Now, this is as much detail as I feel I should disclose. In general terms, I can say that during the course of the new job duties, Jamie finds within the makings of a real hero, while never attaining any false air of nobility, pomposity, or smugness. Along this developmental journey, Scalzi builds up a convincing portrait of the evolution, biology, and ecology of his planet and its beasties. He depicts the dynamics of the base and its researchers with an easy verisimilitude. He makes lots of pretty good jokes (the lighthearted, jazzy interplay among the four friends could provide scripts for Seinfeld or Friends) via screwball dialogue. The detailed scientific researches recall the subgenre of explorers set down on a weird alien planet (think Allen Steele’s Coyote series). And he delivers sufficient suspense and excitement—including a slambang finish, a race against the clock to foil bad guys and prevent vast destruction—to satisfy the thrillseekers among his audience. (About the only thing missing is romance. I really did expect and want some kind of affairs of hearts and bodies among the crew, but not a trace was provided.) Lastly, there’s a great zinger in the coda that brings everything emotionally full circle.
This novel, like those of Ernest Cline, is what I have come to think of as “self-aware science fiction.” That would be science fiction where everyone in the book is steeped in the actual literature and acknowledges the existence of past classics. Jamie’s stymied doctorate was about science fiction, and other characters make references galore to Jurassic Park, The Terminator, etc. This mode is slightly different from the “recursive science fiction” of yore, in which SF often informed the actual subject matter of the texts. Nowadays it’s more about conveying a pop-culture sensibility. Too much of this can, I think, throw the reader out of the dream, reminding them of the fictiveness of it all. But on balance, Scalzi handles it well.

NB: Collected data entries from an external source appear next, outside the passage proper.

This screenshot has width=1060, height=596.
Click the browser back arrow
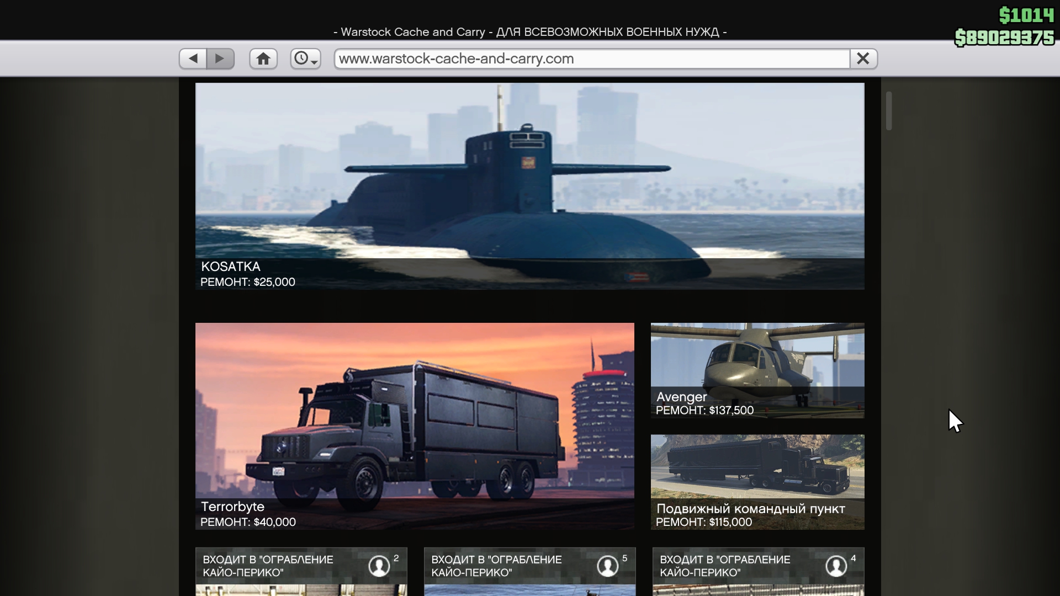pos(193,58)
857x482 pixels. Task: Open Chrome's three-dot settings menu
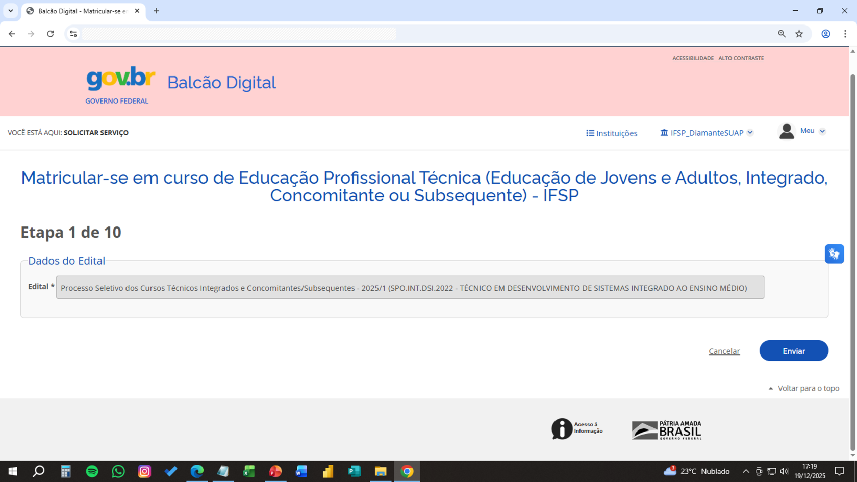click(x=845, y=34)
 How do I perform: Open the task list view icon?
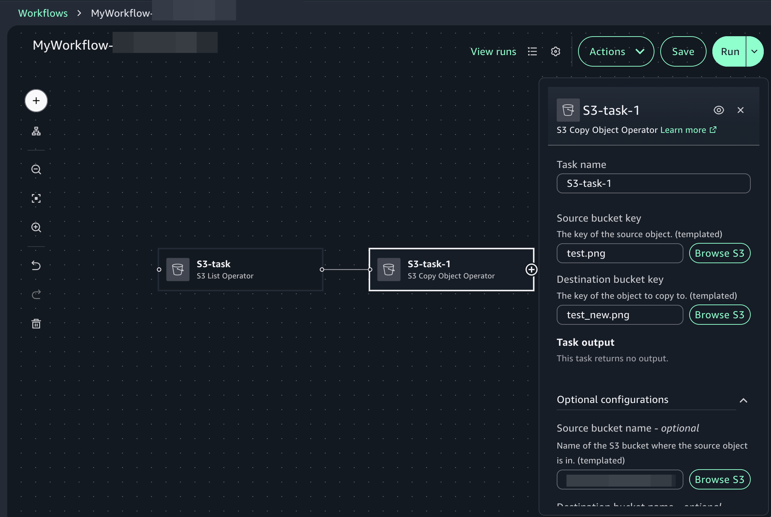[532, 51]
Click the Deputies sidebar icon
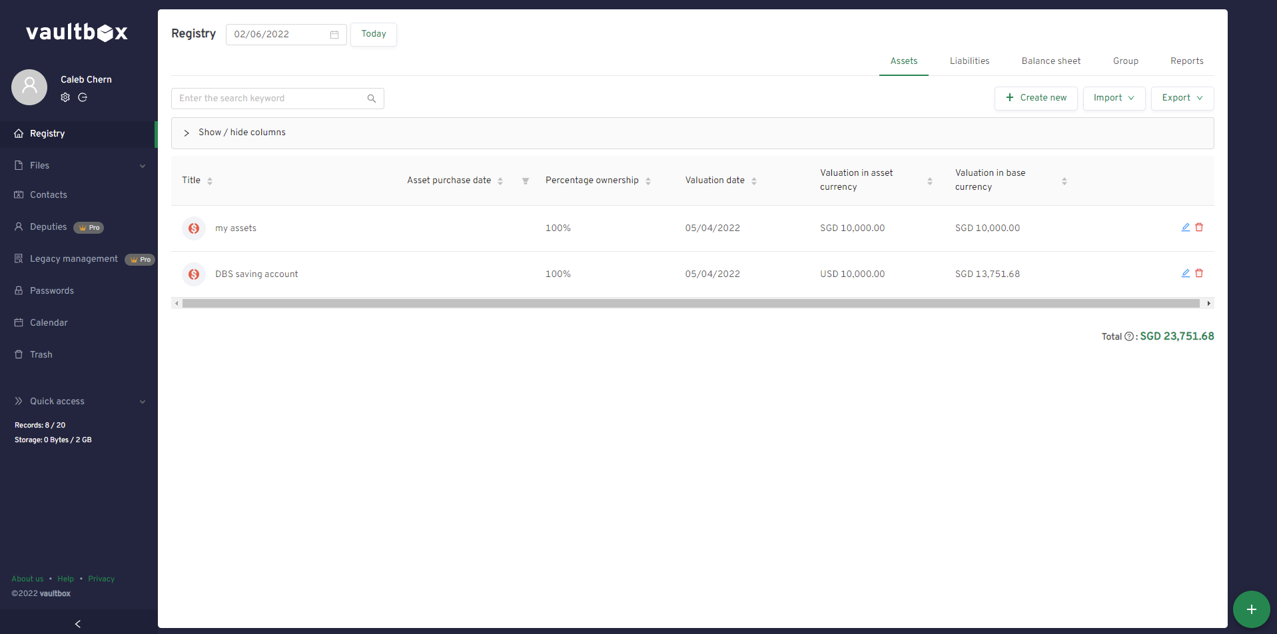The image size is (1277, 634). tap(19, 226)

The kaiju all feature giant dangerous parasites in a nod to Brian Aldiss’s classic tale “Poor Little Warrior”. But if I had to come up with two classics that peer down from the heavens to bless this book, I’d cite Heinlein’s Tunnel in the Sky and Harrison’s Deathworld series. The transit of innocents to a life-or-death planet. Those predecessors offered lessons in making strange worlds vivid and impactful. “It’s unreal how real this world is,” writes Jaime at one point, and I think the reader will easily agree.